Мао обиделся и в середине мая 1956 года вылетел из Пекина на юг, в Кантон, с новой инспекционной поездкой, стремясь, как и прежде, опереться на местные кадры. Жара стояла невыносимая, жителей Кантона донимали москиты. На вилле, где Мао остановился, не было кондиционеров. Но он не спешил возвращаться в Пекин. Ему надо было решить кучу проблем, встретиться с нужными людьми, выяснить их настроения и обеспечить себе поддержку в дальнейшей борьбе с «твердолобыми умеренными». А те в это время, воспользовавшись отсутствием вождя, опубликовали в «Жэньминь жибао» передовую статью с критикой «волюнтаризма» и «слепого забегания вперед». Реакция Мао была трогательно детской: «Читать не буду. Зачем я буду читать статью, в которой меня ругают?»148
Как же он, похоже, устал от этих «зомби с психологией рабов», полностью лишенных «смелости и веры в свои силы»! Нет, надо было им доказать, что он сильнее их всех!

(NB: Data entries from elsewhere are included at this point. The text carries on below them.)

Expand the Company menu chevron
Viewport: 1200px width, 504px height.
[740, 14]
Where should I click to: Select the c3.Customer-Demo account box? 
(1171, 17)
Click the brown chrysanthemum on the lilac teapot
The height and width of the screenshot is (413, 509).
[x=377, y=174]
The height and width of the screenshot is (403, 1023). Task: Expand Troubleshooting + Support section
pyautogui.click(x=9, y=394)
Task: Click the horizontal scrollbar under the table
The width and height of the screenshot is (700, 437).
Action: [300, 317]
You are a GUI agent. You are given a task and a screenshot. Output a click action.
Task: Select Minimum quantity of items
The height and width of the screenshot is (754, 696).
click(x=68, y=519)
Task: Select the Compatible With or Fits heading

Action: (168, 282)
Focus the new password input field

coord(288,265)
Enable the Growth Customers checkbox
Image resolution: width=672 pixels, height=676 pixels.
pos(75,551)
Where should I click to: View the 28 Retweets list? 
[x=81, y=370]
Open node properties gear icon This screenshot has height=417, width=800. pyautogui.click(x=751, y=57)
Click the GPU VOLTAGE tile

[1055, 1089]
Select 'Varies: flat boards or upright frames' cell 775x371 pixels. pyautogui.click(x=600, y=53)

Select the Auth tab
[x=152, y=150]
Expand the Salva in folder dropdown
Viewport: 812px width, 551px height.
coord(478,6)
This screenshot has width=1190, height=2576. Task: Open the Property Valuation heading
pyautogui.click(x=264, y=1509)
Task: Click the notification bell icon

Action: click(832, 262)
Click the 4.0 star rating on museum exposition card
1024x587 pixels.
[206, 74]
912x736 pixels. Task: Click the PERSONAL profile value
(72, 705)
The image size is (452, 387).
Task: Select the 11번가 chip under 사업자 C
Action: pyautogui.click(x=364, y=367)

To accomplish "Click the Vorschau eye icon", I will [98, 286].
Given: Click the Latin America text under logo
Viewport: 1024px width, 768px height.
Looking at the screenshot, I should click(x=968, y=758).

И он решил осуществить давнюю мечту: переплыть три великих реки — Чжуцзян в Кантоне, Сянцзян в Чанше и Янцзы в Ухани. Пловец он был и вправду отменный, но то, что пришло ему в голову, выглядело как настоящая авантюра. Каждая из этих рек необычайно широка, в Янцзы же, кроме того, много водоворотов, да и течение ее стремительное. Но убеждать его изменить решение было пустой тратой времени. В конце мая 1956 года он погрузился в мутные воды Чжуцзяна, ширина которого достигала ста метров! «Вода… была грязной, — вспоминает его лечащий врач, которому по долгу службы пришлось плыть с ним. — Порой по поверхности проплывали кусочки человеческих испражнений. Однако это совершенно не беспокоило Мао. Он плыл на спине, а его огромный живот, слово шар, возвышался над поверхностью воды. Ноги его были расслаблены, как будто он отдыхал на диване. Его несло течением, и он лишь изредка работал руками или ногами, чтобы скорректировать направление движения»149. За два часа вниз по течению он проплыл более десяти километров. Вскоре после этого он покинул Кантон и направился в Чаншу, где дважды переплыл двухсотметровую Сянцзян, не отличавшуюся от Чжуцзяна чистотой. Восторгу его не было предела! «Река Сянцзян — очень узкая! — кричал он. — Я хочу плавать в Янцзы. Вперед к реке Янцзы!»150
В начале июня Мао наконец приехал в Ухань. И вскоре, сопровождаемый четырьмя десятками телохранителей, был уже на берегу знаменитой реки. Переплыть ее он, правда, не смог: это было бессмысленное занятие. Мощность потока была так велика, что Мао просто понесло по течению. Поэтому, как и в водах Чжуцзяна, он просто отдался потоку, который пронес его более тридцати километров. И все же он был несказанно счастлив, тем более что готовые на все журналисты тут же разнесли «благую» весть о покорении великой реки «нашим любимым кормчим»! За несколько дней, что он провел в Ухани, Мао плавал в Янцзы три раза151. «Нет такого, что нельзя сделать, — говорил он после этого с пафосом, — если со всей серьезностью относиться к делу»152. Было понятно, что эти слова относились к «умеренным» из Политбюро.